Try it:
Reproduce exactly the stretch of lines running from the line with "Open the Інфобокс" to the end of the entries below.

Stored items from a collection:
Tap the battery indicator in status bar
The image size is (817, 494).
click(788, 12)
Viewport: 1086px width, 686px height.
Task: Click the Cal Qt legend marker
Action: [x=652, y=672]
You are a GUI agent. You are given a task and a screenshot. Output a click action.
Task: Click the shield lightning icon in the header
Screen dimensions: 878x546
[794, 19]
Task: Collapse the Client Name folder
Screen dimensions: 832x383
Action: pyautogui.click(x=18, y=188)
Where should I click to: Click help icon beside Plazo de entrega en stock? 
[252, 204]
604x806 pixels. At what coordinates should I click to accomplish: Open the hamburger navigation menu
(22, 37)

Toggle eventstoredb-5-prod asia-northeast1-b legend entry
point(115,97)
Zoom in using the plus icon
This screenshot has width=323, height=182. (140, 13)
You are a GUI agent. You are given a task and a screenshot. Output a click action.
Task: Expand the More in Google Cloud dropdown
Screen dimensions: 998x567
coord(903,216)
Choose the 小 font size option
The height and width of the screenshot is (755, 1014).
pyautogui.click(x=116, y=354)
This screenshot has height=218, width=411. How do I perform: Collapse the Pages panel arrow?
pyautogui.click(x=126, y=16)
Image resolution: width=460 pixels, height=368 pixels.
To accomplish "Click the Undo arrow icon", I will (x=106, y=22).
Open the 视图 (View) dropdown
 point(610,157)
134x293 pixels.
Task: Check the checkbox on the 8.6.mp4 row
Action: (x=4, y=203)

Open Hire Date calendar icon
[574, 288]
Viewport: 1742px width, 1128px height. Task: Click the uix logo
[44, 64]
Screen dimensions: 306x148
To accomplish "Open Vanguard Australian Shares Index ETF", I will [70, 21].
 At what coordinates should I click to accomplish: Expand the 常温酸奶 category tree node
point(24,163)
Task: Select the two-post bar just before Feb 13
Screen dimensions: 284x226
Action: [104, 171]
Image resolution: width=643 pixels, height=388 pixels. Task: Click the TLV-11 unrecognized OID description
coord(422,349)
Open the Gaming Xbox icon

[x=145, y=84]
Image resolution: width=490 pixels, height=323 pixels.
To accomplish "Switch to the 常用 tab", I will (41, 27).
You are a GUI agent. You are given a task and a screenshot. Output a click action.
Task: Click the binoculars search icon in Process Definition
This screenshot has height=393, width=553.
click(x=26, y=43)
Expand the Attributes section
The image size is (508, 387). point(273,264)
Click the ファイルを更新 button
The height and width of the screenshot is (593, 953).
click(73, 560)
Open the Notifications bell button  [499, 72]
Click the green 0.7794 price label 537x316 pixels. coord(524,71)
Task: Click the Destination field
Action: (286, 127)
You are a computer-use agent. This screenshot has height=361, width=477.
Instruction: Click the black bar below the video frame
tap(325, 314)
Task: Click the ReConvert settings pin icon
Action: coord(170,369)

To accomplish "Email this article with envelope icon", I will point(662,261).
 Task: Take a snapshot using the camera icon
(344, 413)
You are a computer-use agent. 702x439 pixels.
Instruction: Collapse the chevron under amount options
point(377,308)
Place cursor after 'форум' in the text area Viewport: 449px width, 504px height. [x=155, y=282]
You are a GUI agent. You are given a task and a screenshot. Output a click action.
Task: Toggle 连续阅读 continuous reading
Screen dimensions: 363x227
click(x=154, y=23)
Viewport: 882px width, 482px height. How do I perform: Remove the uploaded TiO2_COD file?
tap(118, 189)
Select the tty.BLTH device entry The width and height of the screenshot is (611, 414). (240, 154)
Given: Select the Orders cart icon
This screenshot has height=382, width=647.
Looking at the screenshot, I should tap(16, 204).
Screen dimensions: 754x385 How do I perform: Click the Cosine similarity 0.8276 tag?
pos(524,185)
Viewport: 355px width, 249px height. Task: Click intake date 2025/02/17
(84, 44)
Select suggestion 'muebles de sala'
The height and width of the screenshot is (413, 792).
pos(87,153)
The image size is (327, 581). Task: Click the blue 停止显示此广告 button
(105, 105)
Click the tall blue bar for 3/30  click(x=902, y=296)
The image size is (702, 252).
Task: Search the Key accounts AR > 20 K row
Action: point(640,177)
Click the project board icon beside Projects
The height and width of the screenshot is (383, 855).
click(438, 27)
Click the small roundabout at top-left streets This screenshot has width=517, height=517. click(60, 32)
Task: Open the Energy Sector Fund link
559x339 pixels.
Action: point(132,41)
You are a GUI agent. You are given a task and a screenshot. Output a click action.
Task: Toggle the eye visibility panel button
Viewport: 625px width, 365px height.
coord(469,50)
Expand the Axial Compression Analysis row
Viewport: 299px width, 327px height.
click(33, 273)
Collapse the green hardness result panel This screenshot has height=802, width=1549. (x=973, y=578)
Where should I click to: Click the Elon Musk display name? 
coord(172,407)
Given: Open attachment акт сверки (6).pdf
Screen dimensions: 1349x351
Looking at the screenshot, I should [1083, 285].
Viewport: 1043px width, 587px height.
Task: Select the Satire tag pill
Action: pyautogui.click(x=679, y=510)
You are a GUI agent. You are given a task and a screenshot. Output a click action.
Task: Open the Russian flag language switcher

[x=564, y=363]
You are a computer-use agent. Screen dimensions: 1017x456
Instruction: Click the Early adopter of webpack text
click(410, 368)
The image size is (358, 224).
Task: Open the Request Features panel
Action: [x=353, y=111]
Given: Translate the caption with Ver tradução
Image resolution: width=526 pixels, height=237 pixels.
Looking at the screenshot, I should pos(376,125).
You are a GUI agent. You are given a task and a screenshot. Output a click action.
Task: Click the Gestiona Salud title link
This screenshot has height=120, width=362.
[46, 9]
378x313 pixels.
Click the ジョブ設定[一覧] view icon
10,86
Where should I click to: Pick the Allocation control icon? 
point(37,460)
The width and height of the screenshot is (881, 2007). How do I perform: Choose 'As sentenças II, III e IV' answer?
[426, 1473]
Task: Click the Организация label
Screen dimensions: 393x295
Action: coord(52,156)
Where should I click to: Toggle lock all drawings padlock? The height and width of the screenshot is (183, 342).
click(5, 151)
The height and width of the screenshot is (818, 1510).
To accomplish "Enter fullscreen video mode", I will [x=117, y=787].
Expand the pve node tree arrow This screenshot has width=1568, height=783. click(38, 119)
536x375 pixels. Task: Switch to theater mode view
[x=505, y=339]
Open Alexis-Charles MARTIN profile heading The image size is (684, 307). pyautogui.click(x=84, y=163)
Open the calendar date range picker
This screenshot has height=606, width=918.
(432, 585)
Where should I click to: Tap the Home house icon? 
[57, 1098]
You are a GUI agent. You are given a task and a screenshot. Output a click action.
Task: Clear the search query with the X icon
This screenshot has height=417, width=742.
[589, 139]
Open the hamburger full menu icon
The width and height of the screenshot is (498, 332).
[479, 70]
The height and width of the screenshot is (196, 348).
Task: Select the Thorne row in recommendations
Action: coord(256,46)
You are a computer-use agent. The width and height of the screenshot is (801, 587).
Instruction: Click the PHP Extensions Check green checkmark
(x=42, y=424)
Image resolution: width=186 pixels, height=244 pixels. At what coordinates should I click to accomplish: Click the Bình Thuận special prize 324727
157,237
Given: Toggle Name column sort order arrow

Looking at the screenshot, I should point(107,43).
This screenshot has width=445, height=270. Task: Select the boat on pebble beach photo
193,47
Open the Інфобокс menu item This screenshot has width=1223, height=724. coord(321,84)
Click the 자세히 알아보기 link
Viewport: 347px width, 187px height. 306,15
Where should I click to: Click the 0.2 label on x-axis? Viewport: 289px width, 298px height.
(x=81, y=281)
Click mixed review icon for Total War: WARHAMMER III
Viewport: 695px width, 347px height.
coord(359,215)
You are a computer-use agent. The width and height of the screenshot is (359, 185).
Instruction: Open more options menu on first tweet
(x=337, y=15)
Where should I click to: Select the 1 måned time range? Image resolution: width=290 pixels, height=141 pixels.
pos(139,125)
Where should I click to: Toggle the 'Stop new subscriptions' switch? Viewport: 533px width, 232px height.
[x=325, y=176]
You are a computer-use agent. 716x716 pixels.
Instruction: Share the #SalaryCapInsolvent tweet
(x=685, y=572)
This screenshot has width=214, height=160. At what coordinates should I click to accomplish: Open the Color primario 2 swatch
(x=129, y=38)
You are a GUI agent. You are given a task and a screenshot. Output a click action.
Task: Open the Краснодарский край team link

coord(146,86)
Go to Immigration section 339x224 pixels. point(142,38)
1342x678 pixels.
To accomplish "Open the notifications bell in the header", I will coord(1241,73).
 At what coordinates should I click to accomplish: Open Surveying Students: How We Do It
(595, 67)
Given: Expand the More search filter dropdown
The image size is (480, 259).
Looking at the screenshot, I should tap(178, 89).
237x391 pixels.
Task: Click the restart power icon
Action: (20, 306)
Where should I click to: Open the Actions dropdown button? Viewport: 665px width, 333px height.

Result:
Open the Інфобокс menu item This screenshot has width=1223, height=724. coord(321,84)
Click the 자세히 알아보기 link
Viewport: 347px width, 187px height. 306,15
Where should I click to: Click the 0.2 label on x-axis? Viewport: 289px width, 298px height.
(x=81, y=281)
Click mixed review icon for Total War: WARHAMMER III
Viewport: 695px width, 347px height.
coord(359,215)
You are a computer-use agent. The width and height of the screenshot is (359, 185).
Instruction: Open more options menu on first tweet
(x=337, y=15)
Where should I click to: Select the 1 måned time range? Image resolution: width=290 pixels, height=141 pixels.
pos(139,125)
Where should I click to: Toggle the 'Stop new subscriptions' switch? Viewport: 533px width, 232px height.
[x=325, y=176]
You are a computer-use agent. 716x716 pixels.
Instruction: Share the #SalaryCapInsolvent tweet
(x=685, y=572)
This screenshot has width=214, height=160. At what coordinates should I click to accomplish: Open the Color primario 2 swatch
(x=129, y=38)
You are a GUI agent. You are given a task and a screenshot. Output a click action.
Task: Open the Краснодарский край team link

coord(146,86)
Go to Immigration section 339x224 pixels. point(142,38)
1342x678 pixels.
To accomplish "Open the notifications bell in the header", I will coord(1241,73).
 At what coordinates should I click to accomplish: Open Surveying Students: How We Do It
(595, 67)
Given: Expand the More search filter dropdown
The image size is (480, 259).
Looking at the screenshot, I should tap(178, 89).
237x391 pixels.
Task: Click the restart power icon
Action: (20, 306)
Where should I click to: Open the Actions dropdown button? Viewport: 665px width, 333px height.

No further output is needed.